Set problem: Please present the material below as a numbered list, with any blank lines left out.

Materials provided:
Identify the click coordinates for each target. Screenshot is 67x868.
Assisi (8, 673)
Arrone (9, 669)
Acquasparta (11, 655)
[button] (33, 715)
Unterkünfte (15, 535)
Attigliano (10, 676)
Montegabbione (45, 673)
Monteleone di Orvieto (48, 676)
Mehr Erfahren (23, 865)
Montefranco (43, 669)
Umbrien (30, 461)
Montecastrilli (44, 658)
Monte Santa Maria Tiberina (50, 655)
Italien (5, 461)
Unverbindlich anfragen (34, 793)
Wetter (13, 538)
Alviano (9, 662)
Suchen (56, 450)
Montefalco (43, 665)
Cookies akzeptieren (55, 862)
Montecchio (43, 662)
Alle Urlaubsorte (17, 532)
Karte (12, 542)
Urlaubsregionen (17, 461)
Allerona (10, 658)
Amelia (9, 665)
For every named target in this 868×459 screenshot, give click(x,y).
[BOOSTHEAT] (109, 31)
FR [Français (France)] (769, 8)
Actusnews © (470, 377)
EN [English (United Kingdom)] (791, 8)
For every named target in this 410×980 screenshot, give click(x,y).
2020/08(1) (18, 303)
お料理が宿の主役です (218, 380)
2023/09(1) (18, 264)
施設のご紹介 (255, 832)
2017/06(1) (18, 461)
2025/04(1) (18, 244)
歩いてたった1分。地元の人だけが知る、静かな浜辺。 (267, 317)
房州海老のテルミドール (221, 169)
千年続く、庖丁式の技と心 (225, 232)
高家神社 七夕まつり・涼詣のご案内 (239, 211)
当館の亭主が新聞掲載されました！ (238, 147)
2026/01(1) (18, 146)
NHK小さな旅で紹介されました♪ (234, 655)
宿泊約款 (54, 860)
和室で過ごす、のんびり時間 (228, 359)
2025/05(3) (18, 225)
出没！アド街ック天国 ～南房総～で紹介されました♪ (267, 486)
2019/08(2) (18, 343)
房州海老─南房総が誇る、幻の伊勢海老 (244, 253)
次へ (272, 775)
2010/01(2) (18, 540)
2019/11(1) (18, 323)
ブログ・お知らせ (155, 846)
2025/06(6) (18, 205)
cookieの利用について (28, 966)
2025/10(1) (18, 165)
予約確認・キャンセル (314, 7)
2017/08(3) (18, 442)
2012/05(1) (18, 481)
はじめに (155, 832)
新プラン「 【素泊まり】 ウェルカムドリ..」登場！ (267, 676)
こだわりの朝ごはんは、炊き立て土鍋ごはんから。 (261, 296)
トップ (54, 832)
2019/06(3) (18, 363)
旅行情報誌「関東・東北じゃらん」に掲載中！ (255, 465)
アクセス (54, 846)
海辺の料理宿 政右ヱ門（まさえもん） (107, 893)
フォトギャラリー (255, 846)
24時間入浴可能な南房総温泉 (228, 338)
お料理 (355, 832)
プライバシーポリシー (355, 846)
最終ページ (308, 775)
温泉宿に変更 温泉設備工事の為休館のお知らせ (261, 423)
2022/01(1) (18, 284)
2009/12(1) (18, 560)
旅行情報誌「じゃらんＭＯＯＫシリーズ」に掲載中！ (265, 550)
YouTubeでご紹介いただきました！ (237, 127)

Reply:
1. Identify the click coordinates for each target. Screenshot is 67x868.
2. Assisi (8, 673)
3. Arrone (9, 669)
4. Acquasparta (11, 655)
5. [button] (33, 715)
6. Unterkünfte (15, 535)
7. Attigliano (10, 676)
8. Montegabbione (45, 673)
9. Monteleone di Orvieto (48, 676)
10. Mehr Erfahren (23, 865)
11. Montefranco (43, 669)
12. Umbrien (30, 461)
13. Montecastrilli (44, 658)
14. Monte Santa Maria Tiberina (50, 655)
15. Italien (5, 461)
16. Unverbindlich anfragen (34, 793)
17. Wetter (13, 538)
18. Alviano (9, 662)
19. Suchen (56, 450)
20. Montefalco (43, 665)
21. Cookies akzeptieren (55, 862)
22. Montecchio (43, 662)
23. Alle Urlaubsorte (17, 532)
24. Karte (12, 542)
25. Urlaubsregionen (17, 461)
26. Allerona (10, 658)
27. Amelia (9, 665)
28. For every named target in this 868×459 screenshot, give click(x,y).
29. [BOOSTHEAT] (109, 31)
30. FR [Français (France)] (769, 8)
31. Actusnews © (470, 377)
32. EN [English (United Kingdom)] (791, 8)
33. For every named target in this 410×980 screenshot, give click(x,y).
34. 2020/08(1) (18, 303)
35. お料理が宿の主役です (218, 380)
36. 2023/09(1) (18, 264)
37. 施設のご紹介 (255, 832)
38. 2017/06(1) (18, 461)
39. 2025/04(1) (18, 244)
40. 歩いてたった1分。地元の人だけが知る、静かな浜辺。 (267, 317)
41. 房州海老のテルミドール (221, 169)
42. 千年続く、庖丁式の技と心 (225, 232)
43. 高家神社 七夕まつり・涼詣のご案内 (239, 211)
44. 当館の亭主が新聞掲載されました！ (238, 147)
45. 2026/01(1) (18, 146)
46. NHK小さな旅で紹介されました♪ (234, 655)
47. 宿泊約款 (54, 860)
48. 和室で過ごす、のんびり時間 (228, 359)
49. 2025/05(3) (18, 225)
50. 出没！アド街ック天国 ～南房総～で紹介されました♪ (267, 486)
51. 2019/08(2) (18, 343)
52. 房州海老─南房総が誇る、幻の伊勢海老 (244, 253)
53. 次へ (272, 775)
54. 2010/01(2) (18, 540)
55. 2019/11(1) (18, 323)
56. ブログ・お知らせ (155, 846)
57. 2025/06(6) (18, 205)
58. cookieの利用について (28, 966)
59. 2025/10(1) (18, 165)
60. 予約確認・キャンセル (314, 7)
61. 2017/08(3) (18, 442)
62. 2012/05(1) (18, 481)
63. はじめに (155, 832)
64. 新プラン「 【素泊まり】 ウェルカムドリ..」登場！ (267, 676)
65. こだわりの朝ごはんは、炊き立て土鍋ごはんから。 (261, 296)
66. トップ (54, 832)
67. 2019/06(3) (18, 363)
68. 旅行情報誌「関東・東北じゃらん」に掲載中！ (255, 465)
69. アクセス (54, 846)
70. 海辺の料理宿 政右ヱ門（まさえもん） (107, 893)
71. フォトギャラリー (255, 846)
72. 24時間入浴可能な南房総温泉 (228, 338)
73. お料理 (355, 832)
74. プライバシーポリシー (355, 846)
75. 最終ページ (308, 775)
76. 温泉宿に変更 温泉設備工事の為休館のお知らせ (261, 423)
77. 2022/01(1) (18, 284)
78. 2009/12(1) (18, 560)
79. 旅行情報誌「じゃらんＭＯＯＫシリーズ」に掲載中！ (265, 550)
80. YouTubeでご紹介いただきました！ (237, 127)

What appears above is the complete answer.